Misleading Statistics? It's Election Time

THE approach of congressional elections has dragged out a long-standing, unsavory practice - partisan economics.

Both parties abuse the statistics to present an incomplete, one-sided, distorted analysis of the economy.

For example, earlier this month, two Republican members of the Joint Economic Committee (JEC) of Congress, Rep. Dick Armey of Texas and Rep. Jim Saxton of New Jersey, released a study prepared by the Republican staff of the JEC on the ``Top 10 Clinton administration policies hurting the middle class.''

Here are some of the charges, plus rebuttals, provided by Lee Price, chief economist for the Democratic majority on the JEC. Mr. Price says as a staff member, he is freer to make technical corrections than political statements.

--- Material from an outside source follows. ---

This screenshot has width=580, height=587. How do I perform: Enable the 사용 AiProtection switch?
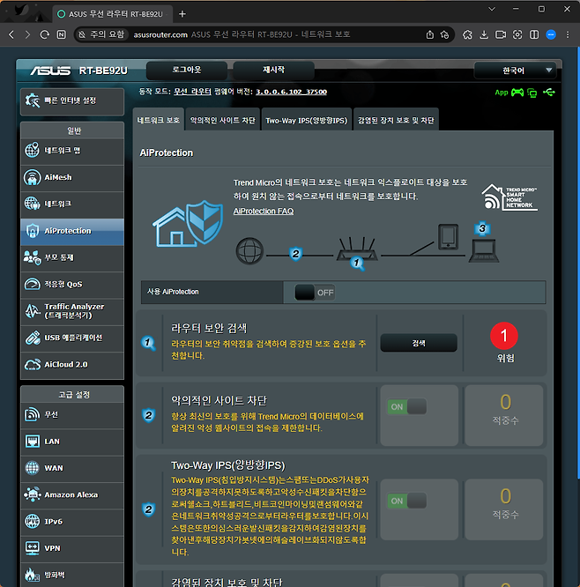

1. During President Clinton's first year of office (1993), median family income - the annual income level where an equal number of families had more income as had less income - ``plunged'' 1.9 percent, or by $709, the Republican report holds.

Price says the change between 1992 and '93 was ``not significant'' in statistical terms. ``You can't be confident there was any change,'' he says. In addition, the numbers were gathered in a different way in 1993 than in '92.

Average income (total income divided by the number of those with incomes) did rise, indicating that the well-to-do were getting wealthier. This continued a trend toward income inequity that began in the 1980s.

``You don't turn that around overnight,'' Price says.

2. ``Candidate Clinton promised middle class Americans a tax cut. Instead, they got a tax increase,'' the Republican study says. The Clinton tax bill raised taxes on Social Security benefits for 6.1 million middle-income senior citizens. It increased gasoline taxes 4.3 cents per gallon and extended an existing 2.5 cents per gallon tax scheduled to expire in 1996 - together $250 per household.

Price notes that the tax increases reduced the budget deficit, and that the prosperous were taxed much more than others. Those with incomes over $200,000 saw taxes go up $20,000. The poor saw taxes decrease with a hike in the earned-income credit.

The extra tax on gasoline was almost offset by a decline in the price of oil. And, he says, the change in taxing Social Security payments didn't affect couples with incomes under $40,000.

3. ``The so-called `Clinton recovery' is one of the weakest on record,'' the report says.

Price denies this, saying the 3.3 percent real growth rate in the 18 months since Clinton took office is ``not spectacular, but a little bit better than average.'' In the previous 22 months of the recovery under President Bush, growth was subnormal.

At the time the Clinton tax bill passed, Rep. Armey said: ``Clearly this is a job killer in the short run. The deficit will be worse. The impact on job creation will be devastating.''

In the 18 Clinton presidency months, 4.6 million jobs have been created. That exceeds the 3.9 million jobs created in the corresponding months of the recovery from the more severe 1981-82 recession when President Reagan was in office. However, the earlier months of that 1980s recovery saw even faster job growth, Price says.

4. ``As interest rates have crept upward, the Administration has had to revise its economic growth forecast down to 2.8 percent in 1995, 2.6 percent in 1966, and 2.5 percent in 1997 and 1998 ... admitting that its economic plan did not live up to its claims.''

Price says this is ``a complete distortion,'' perhaps because the Republican economists do not understand the reason for the revisions. Future growth rates were marked down because current growth rates are higher than anticipated when the budget was drawn up in late 1993. This means that full employment will come sooner, output will be greater, and there will be less room for growth in the future without kicking up inflation.

Despite the improved recovery in terms of new jobs, many incumbent Democrats face hard times at the polls, political analysts say. That, Price suspects, is because average hourly earnings for people outside of management have been stagnant. ``If they are not seeing real gains, they are not going to be completely happy,'' he says.